Confederate symbols have come under increased scrutiny since the massacre of nine black worshipers at a church in Charleston, South Carolina, in June. Police said the attack was racially motivated. The man charged in the killings had previously posed for photos online with the Confederate battle flag.

South Carolina’s Republican Gov. Nikki Haley, with support from most of her state’s legislature, ordered the flag removed soon after the incident.

“That flag needed to come down,” she told the Associated Press after visiting the Emanuel African Methodist Episcopal Church. “I could not look my kids in the face and justify that flag anymore.

“These people are forever ingrained in my soul - what they went through. It will forever change the way I live my life. … Every parent needs to understand we have a responsibility to show our children, because hate is not born. Hate is taught.”

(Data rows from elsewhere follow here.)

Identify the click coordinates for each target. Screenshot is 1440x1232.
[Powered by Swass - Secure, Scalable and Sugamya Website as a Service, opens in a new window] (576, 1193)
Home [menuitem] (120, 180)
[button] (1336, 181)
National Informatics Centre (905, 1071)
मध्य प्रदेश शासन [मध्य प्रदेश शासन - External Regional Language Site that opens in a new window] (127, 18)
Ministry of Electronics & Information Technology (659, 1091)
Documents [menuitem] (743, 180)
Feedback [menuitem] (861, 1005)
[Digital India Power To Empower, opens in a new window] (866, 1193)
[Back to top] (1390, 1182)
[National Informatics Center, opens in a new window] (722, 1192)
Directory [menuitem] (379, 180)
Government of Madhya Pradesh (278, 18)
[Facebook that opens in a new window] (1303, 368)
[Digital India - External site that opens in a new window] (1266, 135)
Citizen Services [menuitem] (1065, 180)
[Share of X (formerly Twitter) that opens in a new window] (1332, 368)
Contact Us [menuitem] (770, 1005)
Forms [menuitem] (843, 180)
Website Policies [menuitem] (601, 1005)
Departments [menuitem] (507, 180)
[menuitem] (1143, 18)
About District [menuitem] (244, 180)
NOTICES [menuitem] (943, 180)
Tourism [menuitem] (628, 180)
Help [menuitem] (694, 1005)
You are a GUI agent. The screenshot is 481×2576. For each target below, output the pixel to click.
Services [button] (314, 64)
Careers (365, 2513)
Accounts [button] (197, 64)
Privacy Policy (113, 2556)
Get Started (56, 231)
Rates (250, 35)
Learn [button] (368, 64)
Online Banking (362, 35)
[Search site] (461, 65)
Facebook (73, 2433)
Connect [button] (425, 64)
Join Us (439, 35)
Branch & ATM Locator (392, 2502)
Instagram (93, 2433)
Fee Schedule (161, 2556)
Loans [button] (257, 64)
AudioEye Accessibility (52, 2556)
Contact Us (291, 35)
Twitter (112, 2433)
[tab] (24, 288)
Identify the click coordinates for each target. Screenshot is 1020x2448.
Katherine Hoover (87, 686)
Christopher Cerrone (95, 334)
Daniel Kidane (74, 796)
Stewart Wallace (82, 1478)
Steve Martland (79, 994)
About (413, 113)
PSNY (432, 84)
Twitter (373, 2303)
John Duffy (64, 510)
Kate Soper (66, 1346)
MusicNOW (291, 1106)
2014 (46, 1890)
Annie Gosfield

The Associated Press reports Mississippi’s three historically black universities - Alcorn State, Jackson State and Mississippi Valley State - had previously stopped flying the state flag. The University of Mississippi Medical Center in Jackson recently took down the flag with no fanfare.

Several cities and counties - including Hattiesburg - have furled the state flag since the attack in Charleston.

“We have removed the state flags to honor the lives of the nine individuals slain in the church shooting in Charleston, South Carolina, their families and community as they mourn,” Hattiesburg Mayor Johnny DuPree said in a short statement released when the city made its decision.

Republican Gov. Phil Bryant, a USM alumnus, has said he thinks universities should fly the flag. State law, however, does not require them to do so.

“I think that if you’ve got a publicly funded institution like that, they should be respectful of the people of the state,” Bryant told the Associated Press on Oct. 27 in response to questions about the flag being removed at Ole Miss.

The flag’s removal at state and municipal agencies is a prime example of leadership from the bottom up.

Perhaps it’s time the governor and legislators listen to these rumblings and do the right thing: Order the removal of the state flag from all public buildings until a new flag can be designed that will embrace all of Mississippi’s citizens.